Some of the most effective things we do in sessions look a little strange on paper: writing on sticky notes, putting stickers on the wall, drawing pictures, moving around the room. It can feel like a lot. But there's a reason for all of it. When you get people moving, making things, using their hands, you're tapping into something that doesn't happen in a standard meeting. You're inviting a more creative, less guarded version of them into the space. That's where the real thinking happens.
Before any of that, though, you have to set the container. People need to know what they're walking into. What are the norms? What does participation look like today? What might feel uncomfortable, and why is that actually okay? Taking even five minutes to name those things at the start can change the entire tone of a session. (If you haven't read Priya Parker's The Art of Gathering, it's worth your time. She writes beautifully about this.)
One of the hardest things to learn as a facilitator (and honestly, as a leader) is to resist the urge to save the room when things get uncomfortable. Silence happens. Confusion happens. Someone draws a picture that looks like nothing and feels embarrassed. The instinct is to step in, to redirect, to smooth it over. But that instinct is usually more about the facilitator's own discomfort than the room's. Some of the best moments I've witnessed in sessions have come right after a long, awkward pause. Let it breathe. The discomfort is often doing something useful.
And for the senior leaders in the room: you have more influence over the conversation than you probably realize. When you speak early, you set a direction and people follow, even when they don't mean to. If you can hold back, let others go first, and add your perspective after the room has had a chance to open up, you'll get better ideas and more genuine participation. It's a small change with a big payoff.
Why an Outside Perspective Helps More Than You'd Think
Here's something I've seen play out many times: a team that's been wrestling with the same challenge for months brings in an external facilitator, and within a few hours, progress begins. Not because the facilitator is smarter than everyone in the room, but because they're not in the work.
When you're deep in something, a strategy, a culture challenge, or even a long-standing conflict, it's almost impossible to see it clearly. You've been so close to it for so long that it just looks like the way things are. An external person doesn't carry any of that. They can ask the question that seems too obvious to ask. They can name the thing that's been in the room the whole time but that nobody has said out loud. They can hold space in a way that someone who's emotionally invested in the outcome simply can't.
And this work isn't just for organizations going through a crisis.

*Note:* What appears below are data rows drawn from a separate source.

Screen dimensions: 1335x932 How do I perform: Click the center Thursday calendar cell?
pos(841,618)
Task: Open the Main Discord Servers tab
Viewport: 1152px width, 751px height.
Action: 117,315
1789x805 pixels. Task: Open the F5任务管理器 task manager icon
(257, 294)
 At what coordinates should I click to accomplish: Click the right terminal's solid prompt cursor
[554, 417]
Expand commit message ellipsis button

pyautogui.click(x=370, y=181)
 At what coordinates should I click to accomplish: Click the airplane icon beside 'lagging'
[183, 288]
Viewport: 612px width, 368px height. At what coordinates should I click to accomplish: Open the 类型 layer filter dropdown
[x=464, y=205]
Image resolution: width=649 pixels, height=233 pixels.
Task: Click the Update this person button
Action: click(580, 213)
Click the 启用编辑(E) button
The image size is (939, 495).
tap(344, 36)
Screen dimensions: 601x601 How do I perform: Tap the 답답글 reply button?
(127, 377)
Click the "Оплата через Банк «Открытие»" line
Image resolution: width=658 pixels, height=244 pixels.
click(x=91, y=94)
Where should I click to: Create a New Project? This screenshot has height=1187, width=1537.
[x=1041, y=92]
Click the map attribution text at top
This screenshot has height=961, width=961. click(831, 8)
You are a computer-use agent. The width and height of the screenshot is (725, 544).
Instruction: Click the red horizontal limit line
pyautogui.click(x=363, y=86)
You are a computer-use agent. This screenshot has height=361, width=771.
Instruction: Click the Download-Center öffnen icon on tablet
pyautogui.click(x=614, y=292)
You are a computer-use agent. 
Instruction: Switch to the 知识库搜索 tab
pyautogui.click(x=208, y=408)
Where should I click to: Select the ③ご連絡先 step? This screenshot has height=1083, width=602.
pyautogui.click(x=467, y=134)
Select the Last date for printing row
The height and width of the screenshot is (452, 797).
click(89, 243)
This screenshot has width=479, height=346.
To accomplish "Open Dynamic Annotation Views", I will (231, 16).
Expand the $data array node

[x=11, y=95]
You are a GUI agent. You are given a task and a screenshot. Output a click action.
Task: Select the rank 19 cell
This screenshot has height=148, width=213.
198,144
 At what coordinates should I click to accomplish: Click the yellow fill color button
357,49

This is useful for any group that has somewhere to get to, be it a new strategic direction, a conversation about values, a question of how to handle conflict, or a desire to build real psychological safety. If there's a destination, this process can help you get there.
The Only Thing You Can Fully Control
Assuming the conditions are created, by the facilitator, team, and organization, I want to leave you, as an individual contributor, with something I come back to a lot, especially in sessions where there's real resistance in the room.
Sometimes you don't get to choose whether you're in the room. But you do get to choose how you show up in it. That is our responsibility.
Your emotions, including the skepticism, the frustration, and the "I don't see the point of this", those are real, and they're valid. But they're signals, not instructions. They're telling you something, but they don't have to run the show.
Alignment starts there. With a choice, even a small one, to engage. To share your actual perspective. To be honest about your questions instead of quietly holding them. To commit to the thing once it's decided, even if it wasn't your first choice.
When the individuals that are a part of a team who can do that consistently, they move forward. They build things that last. And they tend to leave the house in matching jackets.